Data listing:
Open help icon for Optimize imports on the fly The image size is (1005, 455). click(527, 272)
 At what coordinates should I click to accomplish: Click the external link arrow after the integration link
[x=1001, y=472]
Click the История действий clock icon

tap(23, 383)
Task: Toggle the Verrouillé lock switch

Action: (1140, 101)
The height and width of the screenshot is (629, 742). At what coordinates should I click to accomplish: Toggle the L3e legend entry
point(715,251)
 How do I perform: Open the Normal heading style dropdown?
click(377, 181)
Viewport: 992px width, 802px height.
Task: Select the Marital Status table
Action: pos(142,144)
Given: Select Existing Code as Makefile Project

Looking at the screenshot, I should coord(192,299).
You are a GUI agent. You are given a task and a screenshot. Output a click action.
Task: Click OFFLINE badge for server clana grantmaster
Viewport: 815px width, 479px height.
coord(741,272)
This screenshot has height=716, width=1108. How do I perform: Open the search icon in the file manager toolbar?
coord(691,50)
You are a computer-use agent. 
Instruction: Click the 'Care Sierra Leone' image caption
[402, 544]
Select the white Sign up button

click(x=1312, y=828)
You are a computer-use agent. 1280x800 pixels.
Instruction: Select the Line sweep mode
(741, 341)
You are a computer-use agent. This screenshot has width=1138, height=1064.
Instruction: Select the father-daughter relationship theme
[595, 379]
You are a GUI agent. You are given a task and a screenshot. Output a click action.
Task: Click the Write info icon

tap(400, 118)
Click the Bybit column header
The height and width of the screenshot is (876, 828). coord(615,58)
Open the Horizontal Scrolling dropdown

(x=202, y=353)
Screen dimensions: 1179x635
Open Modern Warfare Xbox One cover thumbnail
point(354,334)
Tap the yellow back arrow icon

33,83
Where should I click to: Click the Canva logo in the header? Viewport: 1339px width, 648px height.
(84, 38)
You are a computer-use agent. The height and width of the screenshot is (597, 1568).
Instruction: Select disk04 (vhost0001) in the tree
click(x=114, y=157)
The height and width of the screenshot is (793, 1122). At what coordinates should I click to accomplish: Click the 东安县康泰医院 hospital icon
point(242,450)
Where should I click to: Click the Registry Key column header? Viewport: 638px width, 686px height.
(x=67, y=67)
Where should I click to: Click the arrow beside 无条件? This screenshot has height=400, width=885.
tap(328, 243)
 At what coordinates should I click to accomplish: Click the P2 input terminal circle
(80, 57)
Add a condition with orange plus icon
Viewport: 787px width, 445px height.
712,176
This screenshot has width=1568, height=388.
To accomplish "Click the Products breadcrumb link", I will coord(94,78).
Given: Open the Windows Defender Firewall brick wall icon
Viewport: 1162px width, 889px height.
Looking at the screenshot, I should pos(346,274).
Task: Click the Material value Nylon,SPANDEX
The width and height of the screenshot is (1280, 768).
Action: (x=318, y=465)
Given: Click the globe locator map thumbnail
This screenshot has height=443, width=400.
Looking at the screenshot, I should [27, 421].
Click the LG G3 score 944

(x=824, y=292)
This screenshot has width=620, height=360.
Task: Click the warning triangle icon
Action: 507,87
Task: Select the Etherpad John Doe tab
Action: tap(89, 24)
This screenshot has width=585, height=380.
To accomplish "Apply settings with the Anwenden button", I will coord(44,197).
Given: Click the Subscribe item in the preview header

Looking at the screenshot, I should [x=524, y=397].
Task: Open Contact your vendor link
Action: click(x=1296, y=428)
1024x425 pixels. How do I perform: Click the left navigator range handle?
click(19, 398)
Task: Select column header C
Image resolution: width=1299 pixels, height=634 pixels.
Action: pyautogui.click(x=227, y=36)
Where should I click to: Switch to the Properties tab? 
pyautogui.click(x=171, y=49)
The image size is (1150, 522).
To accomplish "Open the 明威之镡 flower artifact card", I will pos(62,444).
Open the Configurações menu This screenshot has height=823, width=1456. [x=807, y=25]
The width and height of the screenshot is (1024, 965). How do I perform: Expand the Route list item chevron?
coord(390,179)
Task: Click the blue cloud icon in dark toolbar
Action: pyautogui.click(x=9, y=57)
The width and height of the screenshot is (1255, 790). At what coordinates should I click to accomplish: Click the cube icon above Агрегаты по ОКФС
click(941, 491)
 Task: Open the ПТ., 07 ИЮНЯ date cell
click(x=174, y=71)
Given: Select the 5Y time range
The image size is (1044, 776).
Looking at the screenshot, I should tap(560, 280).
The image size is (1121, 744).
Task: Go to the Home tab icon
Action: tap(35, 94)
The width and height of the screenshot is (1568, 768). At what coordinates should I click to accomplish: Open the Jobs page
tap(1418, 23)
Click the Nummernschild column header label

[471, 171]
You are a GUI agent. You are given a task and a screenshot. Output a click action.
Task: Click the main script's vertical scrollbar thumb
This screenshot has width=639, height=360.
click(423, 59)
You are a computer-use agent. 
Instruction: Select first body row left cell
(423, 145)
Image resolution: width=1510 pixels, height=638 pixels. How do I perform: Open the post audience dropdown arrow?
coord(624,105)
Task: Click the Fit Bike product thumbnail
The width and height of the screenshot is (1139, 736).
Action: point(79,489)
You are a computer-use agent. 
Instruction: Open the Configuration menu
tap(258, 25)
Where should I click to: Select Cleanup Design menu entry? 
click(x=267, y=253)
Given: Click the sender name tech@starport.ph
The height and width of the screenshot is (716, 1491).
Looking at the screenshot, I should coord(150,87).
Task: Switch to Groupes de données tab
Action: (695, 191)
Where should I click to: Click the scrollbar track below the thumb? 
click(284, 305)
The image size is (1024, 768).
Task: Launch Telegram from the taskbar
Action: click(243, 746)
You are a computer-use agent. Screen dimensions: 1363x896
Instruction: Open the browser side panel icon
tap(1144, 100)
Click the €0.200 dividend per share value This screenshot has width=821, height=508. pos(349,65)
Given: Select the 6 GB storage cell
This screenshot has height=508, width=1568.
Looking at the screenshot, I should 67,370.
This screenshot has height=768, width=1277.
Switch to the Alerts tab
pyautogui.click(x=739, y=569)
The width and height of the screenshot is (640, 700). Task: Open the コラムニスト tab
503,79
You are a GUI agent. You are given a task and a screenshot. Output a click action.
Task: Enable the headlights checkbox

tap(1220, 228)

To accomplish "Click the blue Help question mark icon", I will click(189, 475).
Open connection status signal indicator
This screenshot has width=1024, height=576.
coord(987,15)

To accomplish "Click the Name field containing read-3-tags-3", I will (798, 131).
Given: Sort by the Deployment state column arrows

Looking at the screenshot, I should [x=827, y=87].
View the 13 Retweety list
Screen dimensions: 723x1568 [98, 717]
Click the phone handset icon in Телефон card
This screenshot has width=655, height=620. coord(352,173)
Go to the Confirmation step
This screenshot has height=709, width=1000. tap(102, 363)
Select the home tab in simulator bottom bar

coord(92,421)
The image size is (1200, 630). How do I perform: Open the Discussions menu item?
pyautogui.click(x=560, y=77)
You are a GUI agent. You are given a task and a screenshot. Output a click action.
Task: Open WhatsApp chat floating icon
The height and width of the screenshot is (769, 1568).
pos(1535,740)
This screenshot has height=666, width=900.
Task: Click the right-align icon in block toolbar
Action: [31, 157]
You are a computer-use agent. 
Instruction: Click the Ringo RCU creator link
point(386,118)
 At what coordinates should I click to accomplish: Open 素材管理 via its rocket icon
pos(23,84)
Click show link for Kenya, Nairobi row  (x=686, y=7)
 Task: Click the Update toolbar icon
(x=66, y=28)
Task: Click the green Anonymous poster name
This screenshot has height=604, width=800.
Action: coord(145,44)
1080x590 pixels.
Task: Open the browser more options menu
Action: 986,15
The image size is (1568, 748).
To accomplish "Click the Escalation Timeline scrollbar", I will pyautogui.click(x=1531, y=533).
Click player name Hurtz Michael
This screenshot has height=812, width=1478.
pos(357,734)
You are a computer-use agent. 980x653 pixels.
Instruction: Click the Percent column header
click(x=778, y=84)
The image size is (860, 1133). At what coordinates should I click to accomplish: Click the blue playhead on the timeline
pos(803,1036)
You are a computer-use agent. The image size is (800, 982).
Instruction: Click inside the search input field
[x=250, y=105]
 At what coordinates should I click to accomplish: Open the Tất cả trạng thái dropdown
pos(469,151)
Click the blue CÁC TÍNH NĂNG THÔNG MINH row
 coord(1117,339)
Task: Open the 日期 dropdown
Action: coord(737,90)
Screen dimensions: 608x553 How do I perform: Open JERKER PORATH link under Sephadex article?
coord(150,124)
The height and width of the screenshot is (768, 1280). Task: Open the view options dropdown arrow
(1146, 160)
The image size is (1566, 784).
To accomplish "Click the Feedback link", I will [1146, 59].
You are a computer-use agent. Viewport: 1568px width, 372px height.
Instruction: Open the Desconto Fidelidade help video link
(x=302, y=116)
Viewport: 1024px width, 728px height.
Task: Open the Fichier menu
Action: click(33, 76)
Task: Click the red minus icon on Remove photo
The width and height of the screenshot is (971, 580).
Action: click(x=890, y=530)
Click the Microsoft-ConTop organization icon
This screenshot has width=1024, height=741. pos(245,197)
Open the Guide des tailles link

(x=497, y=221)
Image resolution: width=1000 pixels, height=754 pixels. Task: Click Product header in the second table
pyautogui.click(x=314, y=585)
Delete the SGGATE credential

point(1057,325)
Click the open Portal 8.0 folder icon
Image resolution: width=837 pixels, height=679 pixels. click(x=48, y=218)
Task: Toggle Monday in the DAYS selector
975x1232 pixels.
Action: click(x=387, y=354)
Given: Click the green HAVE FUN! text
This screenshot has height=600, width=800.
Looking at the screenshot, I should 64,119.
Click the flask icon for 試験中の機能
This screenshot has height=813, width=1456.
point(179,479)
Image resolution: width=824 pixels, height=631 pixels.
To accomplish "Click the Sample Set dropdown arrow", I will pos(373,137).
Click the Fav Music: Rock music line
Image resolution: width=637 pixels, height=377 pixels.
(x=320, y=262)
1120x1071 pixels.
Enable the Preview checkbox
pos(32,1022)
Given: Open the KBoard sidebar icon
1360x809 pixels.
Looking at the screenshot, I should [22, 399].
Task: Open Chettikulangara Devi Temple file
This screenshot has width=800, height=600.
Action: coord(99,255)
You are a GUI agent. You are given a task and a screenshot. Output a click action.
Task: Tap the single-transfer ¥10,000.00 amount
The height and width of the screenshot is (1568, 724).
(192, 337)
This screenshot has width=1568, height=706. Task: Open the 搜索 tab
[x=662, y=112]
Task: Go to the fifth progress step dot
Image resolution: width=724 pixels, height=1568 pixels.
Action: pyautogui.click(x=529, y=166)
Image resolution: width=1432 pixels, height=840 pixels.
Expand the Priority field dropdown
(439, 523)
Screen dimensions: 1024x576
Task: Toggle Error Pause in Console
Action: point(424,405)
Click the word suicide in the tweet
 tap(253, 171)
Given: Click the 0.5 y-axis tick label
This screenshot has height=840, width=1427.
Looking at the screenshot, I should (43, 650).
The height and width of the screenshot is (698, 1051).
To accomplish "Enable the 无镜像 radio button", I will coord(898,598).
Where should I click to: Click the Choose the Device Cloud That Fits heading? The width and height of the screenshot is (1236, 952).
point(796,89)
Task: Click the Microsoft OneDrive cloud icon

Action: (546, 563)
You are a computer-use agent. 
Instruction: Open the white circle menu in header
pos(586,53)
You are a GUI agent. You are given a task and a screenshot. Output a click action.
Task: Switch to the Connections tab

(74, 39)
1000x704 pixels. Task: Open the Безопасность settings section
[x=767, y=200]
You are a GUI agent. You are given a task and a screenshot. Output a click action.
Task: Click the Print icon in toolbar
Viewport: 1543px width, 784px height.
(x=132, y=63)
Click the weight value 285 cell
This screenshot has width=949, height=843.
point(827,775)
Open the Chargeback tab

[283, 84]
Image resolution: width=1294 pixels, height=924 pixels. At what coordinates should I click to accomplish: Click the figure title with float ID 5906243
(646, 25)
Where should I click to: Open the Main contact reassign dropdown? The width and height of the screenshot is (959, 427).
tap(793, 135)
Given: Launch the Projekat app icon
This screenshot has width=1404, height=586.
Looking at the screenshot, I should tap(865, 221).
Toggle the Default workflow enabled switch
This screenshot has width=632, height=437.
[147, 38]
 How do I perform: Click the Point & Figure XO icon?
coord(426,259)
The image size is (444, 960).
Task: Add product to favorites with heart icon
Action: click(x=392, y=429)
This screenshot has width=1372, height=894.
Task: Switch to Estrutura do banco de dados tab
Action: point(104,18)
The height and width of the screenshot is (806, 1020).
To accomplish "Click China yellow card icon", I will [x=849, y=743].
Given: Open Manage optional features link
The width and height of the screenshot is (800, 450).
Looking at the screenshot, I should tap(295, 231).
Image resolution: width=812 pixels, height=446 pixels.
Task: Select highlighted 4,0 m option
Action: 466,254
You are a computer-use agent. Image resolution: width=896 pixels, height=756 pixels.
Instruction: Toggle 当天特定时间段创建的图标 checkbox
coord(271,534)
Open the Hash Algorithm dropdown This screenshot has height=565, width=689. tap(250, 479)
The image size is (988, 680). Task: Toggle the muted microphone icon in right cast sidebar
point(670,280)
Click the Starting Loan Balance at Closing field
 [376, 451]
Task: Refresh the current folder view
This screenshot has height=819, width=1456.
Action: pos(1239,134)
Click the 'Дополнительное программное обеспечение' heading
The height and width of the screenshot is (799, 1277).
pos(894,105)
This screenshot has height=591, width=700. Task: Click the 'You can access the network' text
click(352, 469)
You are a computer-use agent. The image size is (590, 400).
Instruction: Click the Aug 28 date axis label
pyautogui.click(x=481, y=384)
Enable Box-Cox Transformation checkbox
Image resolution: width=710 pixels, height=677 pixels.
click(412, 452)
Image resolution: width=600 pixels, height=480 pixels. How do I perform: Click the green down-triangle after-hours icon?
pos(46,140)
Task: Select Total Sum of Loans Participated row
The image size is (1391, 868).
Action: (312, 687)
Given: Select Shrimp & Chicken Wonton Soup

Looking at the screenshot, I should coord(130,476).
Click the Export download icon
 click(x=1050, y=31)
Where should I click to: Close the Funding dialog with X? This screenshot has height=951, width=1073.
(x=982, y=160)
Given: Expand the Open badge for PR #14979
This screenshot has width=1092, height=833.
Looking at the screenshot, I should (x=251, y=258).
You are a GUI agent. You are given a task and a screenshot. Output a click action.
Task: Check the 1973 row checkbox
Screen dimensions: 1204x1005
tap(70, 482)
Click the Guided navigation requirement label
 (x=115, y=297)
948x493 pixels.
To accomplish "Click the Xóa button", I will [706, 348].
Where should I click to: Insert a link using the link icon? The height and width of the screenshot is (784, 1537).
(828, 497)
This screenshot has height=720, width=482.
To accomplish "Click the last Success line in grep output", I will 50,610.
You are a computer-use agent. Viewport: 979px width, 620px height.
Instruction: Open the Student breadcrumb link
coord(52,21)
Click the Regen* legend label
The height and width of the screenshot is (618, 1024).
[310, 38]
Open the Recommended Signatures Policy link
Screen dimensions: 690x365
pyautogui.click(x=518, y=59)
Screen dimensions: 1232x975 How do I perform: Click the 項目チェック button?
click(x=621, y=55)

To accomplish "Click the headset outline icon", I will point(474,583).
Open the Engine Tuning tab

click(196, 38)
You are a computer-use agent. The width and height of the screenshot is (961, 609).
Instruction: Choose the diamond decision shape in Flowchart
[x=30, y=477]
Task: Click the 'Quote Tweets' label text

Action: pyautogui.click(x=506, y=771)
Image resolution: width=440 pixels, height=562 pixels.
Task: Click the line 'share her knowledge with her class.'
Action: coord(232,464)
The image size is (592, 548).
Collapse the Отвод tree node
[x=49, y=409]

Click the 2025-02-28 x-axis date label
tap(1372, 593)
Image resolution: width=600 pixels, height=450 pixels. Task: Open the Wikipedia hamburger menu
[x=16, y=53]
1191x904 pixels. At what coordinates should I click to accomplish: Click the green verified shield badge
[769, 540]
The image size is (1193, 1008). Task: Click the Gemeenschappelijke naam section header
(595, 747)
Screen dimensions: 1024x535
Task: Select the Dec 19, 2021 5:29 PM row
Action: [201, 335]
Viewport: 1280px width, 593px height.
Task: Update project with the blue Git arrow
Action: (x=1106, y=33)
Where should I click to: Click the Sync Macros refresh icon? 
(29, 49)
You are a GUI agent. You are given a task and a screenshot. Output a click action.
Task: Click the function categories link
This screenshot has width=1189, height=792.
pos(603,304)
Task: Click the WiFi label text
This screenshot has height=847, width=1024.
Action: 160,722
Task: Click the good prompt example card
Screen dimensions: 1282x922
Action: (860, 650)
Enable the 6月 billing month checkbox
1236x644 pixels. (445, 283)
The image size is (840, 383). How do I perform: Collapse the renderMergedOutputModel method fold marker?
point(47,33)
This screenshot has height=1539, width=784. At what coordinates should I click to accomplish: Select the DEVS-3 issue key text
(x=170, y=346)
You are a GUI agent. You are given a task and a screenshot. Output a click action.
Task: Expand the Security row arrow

What is being asked: For this exercise, repeat exactly the lines of the data above from the one with "Image resolution: width=1510" down to the one with "Task: Open WhatsApp chat floating icon", both end lines included.

Task output:
Image resolution: width=1510 pixels, height=638 pixels. How do I perform: Open the post audience dropdown arrow?
coord(624,105)
Task: Click the Fit Bike product thumbnail
The width and height of the screenshot is (1139, 736).
Action: point(79,489)
You are a computer-use agent. 
Instruction: Open the Configuration menu
tap(258, 25)
Where should I click to: Select Cleanup Design menu entry? 
click(x=267, y=253)
Given: Click the sender name tech@starport.ph
The height and width of the screenshot is (716, 1491).
Looking at the screenshot, I should coord(150,87).
Task: Switch to Groupes de données tab
Action: (695, 191)
Where should I click to: Click the scrollbar track below the thumb? 
click(284, 305)
The image size is (1024, 768).
Task: Launch Telegram from the taskbar
Action: click(243, 746)
You are a computer-use agent. Screen dimensions: 1363x896
Instruction: Open the browser side panel icon
tap(1144, 100)
Click the €0.200 dividend per share value This screenshot has width=821, height=508. pos(349,65)
Given: Select the 6 GB storage cell
This screenshot has height=508, width=1568.
Looking at the screenshot, I should 67,370.
This screenshot has height=768, width=1277.
Switch to the Alerts tab
pyautogui.click(x=739, y=569)
The width and height of the screenshot is (640, 700). Task: Open the コラムニスト tab
503,79
You are a GUI agent. You are given a task and a screenshot. Output a click action.
Task: Enable the headlights checkbox

tap(1220, 228)

To accomplish "Click the blue Help question mark icon", I will click(189, 475).
Open connection status signal indicator
This screenshot has width=1024, height=576.
coord(987,15)

To accomplish "Click the Name field containing read-3-tags-3", I will (798, 131).
Given: Sort by the Deployment state column arrows

Looking at the screenshot, I should [x=827, y=87].
View the 13 Retweety list
Screen dimensions: 723x1568 [98, 717]
Click the phone handset icon in Телефон card
This screenshot has width=655, height=620. coord(352,173)
Go to the Confirmation step
This screenshot has height=709, width=1000. tap(102, 363)
Select the home tab in simulator bottom bar

coord(92,421)
The image size is (1200, 630). How do I perform: Open the Discussions menu item?
pyautogui.click(x=560, y=77)
You are a GUI agent. You are given a task and a screenshot. Output a click action.
Task: Open WhatsApp chat floating icon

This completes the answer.